Hal itu membuat Pemerintah Daerah kebingungan. Pasalnya, bantuan bus yang diperuntukkan untuk angkutan sekolah di kawasan perkotaan tersebut baru saja serah terima oleh perwakilan pihak Kemenhub dan expedisi pada tanggal 7 Desember 2020 lalu.

Namun pada hari Selasa 19 Januari 2021, bus itu ditarik kembali. Terkait hal ini Dishub Tanjabtim sudah mempertanyakannya ke Kemenhub.

Pekaksana Tugas Kepala Dinas Perhubungan Kabupaten Tanjabtim, Hadi Firdaus mengatakan, pihaknya tidak mengetahui pasti alasan Kemenhub menarik kembali bantuan bus tersebut. Hadi mengatakan pihaknya juga mempertanyakan hal tersebut dengan langsung melayangkan surat ke Kemenhub.
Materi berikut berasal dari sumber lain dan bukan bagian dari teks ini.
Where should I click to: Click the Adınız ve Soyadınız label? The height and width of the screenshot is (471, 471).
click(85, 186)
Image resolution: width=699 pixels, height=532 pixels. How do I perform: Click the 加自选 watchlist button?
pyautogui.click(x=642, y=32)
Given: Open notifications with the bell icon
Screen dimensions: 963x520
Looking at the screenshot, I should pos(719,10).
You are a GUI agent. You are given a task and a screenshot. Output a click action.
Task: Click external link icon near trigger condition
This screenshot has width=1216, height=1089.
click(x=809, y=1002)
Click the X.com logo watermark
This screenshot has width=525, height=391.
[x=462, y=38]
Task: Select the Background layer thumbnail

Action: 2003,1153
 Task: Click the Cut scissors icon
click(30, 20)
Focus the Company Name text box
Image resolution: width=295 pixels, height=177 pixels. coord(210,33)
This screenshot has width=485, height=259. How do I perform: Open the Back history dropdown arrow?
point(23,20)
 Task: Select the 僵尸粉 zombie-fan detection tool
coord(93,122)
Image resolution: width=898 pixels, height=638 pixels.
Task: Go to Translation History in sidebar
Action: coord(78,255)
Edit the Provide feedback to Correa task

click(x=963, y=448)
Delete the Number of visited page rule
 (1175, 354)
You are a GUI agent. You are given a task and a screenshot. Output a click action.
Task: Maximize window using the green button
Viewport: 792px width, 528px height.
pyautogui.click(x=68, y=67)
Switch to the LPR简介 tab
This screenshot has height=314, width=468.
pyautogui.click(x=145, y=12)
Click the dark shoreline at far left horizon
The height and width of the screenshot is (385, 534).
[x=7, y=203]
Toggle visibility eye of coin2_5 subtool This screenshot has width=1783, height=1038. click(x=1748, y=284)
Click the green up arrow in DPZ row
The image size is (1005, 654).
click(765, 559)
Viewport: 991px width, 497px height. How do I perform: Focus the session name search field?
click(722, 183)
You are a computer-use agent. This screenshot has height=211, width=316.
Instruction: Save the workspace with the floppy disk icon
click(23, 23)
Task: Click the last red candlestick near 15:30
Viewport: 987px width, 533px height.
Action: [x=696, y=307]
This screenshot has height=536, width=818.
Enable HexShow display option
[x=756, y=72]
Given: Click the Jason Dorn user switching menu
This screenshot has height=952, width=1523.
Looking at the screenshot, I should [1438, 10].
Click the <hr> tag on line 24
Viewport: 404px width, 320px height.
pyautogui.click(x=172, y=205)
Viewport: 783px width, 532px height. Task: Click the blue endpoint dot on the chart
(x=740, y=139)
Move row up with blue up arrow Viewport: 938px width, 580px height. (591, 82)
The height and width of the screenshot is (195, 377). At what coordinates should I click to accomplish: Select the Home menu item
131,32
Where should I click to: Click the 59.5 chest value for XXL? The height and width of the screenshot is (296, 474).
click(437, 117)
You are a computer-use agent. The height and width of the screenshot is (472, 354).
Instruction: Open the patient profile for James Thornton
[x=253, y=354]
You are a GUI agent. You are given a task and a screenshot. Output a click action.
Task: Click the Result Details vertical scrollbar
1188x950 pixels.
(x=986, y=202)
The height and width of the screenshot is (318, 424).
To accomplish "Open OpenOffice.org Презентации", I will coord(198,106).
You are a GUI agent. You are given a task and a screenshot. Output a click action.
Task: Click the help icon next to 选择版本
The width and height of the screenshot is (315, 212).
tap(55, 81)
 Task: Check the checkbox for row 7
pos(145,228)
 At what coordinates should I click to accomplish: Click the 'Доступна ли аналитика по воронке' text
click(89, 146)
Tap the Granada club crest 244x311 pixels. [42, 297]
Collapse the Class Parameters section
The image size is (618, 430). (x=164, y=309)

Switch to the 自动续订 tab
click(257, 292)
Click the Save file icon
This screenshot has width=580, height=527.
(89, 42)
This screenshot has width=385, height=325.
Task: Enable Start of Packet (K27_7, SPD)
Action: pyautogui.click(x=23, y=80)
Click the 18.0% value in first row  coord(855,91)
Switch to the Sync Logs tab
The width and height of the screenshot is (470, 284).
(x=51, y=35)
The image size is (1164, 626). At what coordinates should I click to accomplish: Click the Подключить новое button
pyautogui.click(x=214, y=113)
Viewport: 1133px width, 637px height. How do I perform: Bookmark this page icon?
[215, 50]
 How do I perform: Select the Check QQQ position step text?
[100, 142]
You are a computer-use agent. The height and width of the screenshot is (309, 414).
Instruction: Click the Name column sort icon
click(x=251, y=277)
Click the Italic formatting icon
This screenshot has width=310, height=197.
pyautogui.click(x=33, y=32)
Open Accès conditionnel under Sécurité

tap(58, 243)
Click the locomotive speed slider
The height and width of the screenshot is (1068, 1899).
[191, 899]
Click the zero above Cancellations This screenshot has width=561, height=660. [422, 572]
"Setelah kita terima bus itu, tidak beberapa lama datang pihak expedisi dan membawa surat penarikan. Dengan alasan bus tersebut sudah dialokasikan untuk Ponpes di Desa Simbur Naik, Kabupaten Tanjabtim yang akan diserahkan secara langsung," kata Hadi, Senin (25/1).

Pada prinsipnya, kata Hadi, pihaknya tetap berterima kasih kepada pihak Kemenhub, karena sekolah itu berada di wilayah Tanjabtim. Namun ia berharap bantuan yang sama kembali diberikan mengingat jumlah sekolah di Tanjabtim cukup banyak dan berbeda-beda kondisi wilayahnya.

"Penyaluran bantuan itu alangkah baiknya berkoordinasi dengan pemerintah setempat untuk dihibahkan. Selanjutnya baru menentukan untuk dioperasionalkan atau dimanfaatkan ke mana," jelasnya.

Hadi menceritakan, bantuan itu berawal dari tahun 2015 saat Dinas Perhubungan Tanjabtim mendapatkan bantuan dua bus operasional untuk angkutan sekolah. Namun sesuai aturan angkutan sekolah, untuk membuka sebuah trayek harus memiliki lima kendaraan. Karena jumlah kendaraan masih kurang, akhirnya diusulkan untuk penambahan bantuan bus lagi.

"Saat mobil bantuan ini datang, kita kira itu bus bantuan dari usulan, ternyata bukan. Dan pihak yang mengantar hanya bilang ada bantuan untuk bus sekolah," kata Hadi.

"Intinya kita mencoba mempertanyakan penarikan bus tersebut, karena dalam surat tidak dijelaskan apakah salah kirim, hanya saja untuk alokasi lain," tambahnya.

Saat ini bus tersebut sudah dibawa oleh pihak Kemenhub melalui jasa ekspedisi. Hanya saja, apakah sudah diserahkan ke pihak pesantren atau dibawa ke Jambi, Dishub Tanjabtim tidak mengetahui.

Untuk diketahui, selain Kabupaten Tanjabtim ada dua kabupaten lain yang ikut mendapatkan bantuan tersebut, yakni Tanjabbar dan Bungo. Namun untuk bus bantuan Tanjabbar lebih dahulu dilakukan penarikan oleh pihak Kemenhub.